● EXERCISE REQUIREMENTS:
Return all of the data exactly as given.

(MATERIALS PROVIDED)

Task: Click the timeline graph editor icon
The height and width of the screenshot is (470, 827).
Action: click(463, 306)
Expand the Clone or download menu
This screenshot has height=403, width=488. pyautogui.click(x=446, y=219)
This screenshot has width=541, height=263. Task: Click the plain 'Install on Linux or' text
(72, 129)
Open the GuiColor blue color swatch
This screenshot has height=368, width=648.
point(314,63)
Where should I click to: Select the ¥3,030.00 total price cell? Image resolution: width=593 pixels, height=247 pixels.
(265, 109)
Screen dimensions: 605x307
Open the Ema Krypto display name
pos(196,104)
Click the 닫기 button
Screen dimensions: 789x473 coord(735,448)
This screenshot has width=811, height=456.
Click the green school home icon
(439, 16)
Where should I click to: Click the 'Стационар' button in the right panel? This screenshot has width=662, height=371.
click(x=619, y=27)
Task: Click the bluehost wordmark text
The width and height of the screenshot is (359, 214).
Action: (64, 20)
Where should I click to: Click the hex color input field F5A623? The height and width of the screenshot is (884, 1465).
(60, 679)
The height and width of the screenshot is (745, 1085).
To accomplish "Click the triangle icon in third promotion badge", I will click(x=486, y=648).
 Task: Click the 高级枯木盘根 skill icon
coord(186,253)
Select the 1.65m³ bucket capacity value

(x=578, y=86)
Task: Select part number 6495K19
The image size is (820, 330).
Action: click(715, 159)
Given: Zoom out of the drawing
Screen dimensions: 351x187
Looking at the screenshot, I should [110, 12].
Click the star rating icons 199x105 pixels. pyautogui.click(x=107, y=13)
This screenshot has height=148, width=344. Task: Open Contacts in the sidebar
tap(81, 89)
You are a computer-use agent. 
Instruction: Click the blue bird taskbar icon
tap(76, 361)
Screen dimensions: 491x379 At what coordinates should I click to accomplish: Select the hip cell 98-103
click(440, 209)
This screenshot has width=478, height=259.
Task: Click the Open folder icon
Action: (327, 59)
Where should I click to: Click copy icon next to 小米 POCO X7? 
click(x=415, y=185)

(End MATERIALS PROVIDED)

● TASK OUTPUT:
Task: Click the timeline graph editor icon
The height and width of the screenshot is (470, 827).
Action: click(463, 306)
Expand the Clone or download menu
This screenshot has height=403, width=488. pyautogui.click(x=446, y=219)
This screenshot has width=541, height=263. Task: Click the plain 'Install on Linux or' text
(72, 129)
Open the GuiColor blue color swatch
This screenshot has height=368, width=648.
point(314,63)
Where should I click to: Select the ¥3,030.00 total price cell? Image resolution: width=593 pixels, height=247 pixels.
(265, 109)
Screen dimensions: 605x307
Open the Ema Krypto display name
pos(196,104)
Click the 닫기 button
Screen dimensions: 789x473 coord(735,448)
This screenshot has width=811, height=456.
Click the green school home icon
(439, 16)
Where should I click to: Click the 'Стационар' button in the right panel? This screenshot has width=662, height=371.
click(x=619, y=27)
Task: Click the bluehost wordmark text
The width and height of the screenshot is (359, 214).
Action: (64, 20)
Where should I click to: Click the hex color input field F5A623? The height and width of the screenshot is (884, 1465).
(60, 679)
The height and width of the screenshot is (745, 1085).
To accomplish "Click the triangle icon in third promotion badge", I will click(x=486, y=648).
 Task: Click the 高级枯木盘根 skill icon
coord(186,253)
Select the 1.65m³ bucket capacity value

(x=578, y=86)
Task: Select part number 6495K19
The image size is (820, 330).
Action: click(715, 159)
Given: Zoom out of the drawing
Screen dimensions: 351x187
Looking at the screenshot, I should [110, 12].
Click the star rating icons 199x105 pixels. pyautogui.click(x=107, y=13)
This screenshot has height=148, width=344. Task: Open Contacts in the sidebar
tap(81, 89)
You are a computer-use agent. 
Instruction: Click the blue bird taskbar icon
tap(76, 361)
Screen dimensions: 491x379 At what coordinates should I click to accomplish: Select the hip cell 98-103
click(440, 209)
This screenshot has width=478, height=259.
Task: Click the Open folder icon
Action: (327, 59)
Where should I click to: Click copy icon next to 小米 POCO X7? 
click(x=415, y=185)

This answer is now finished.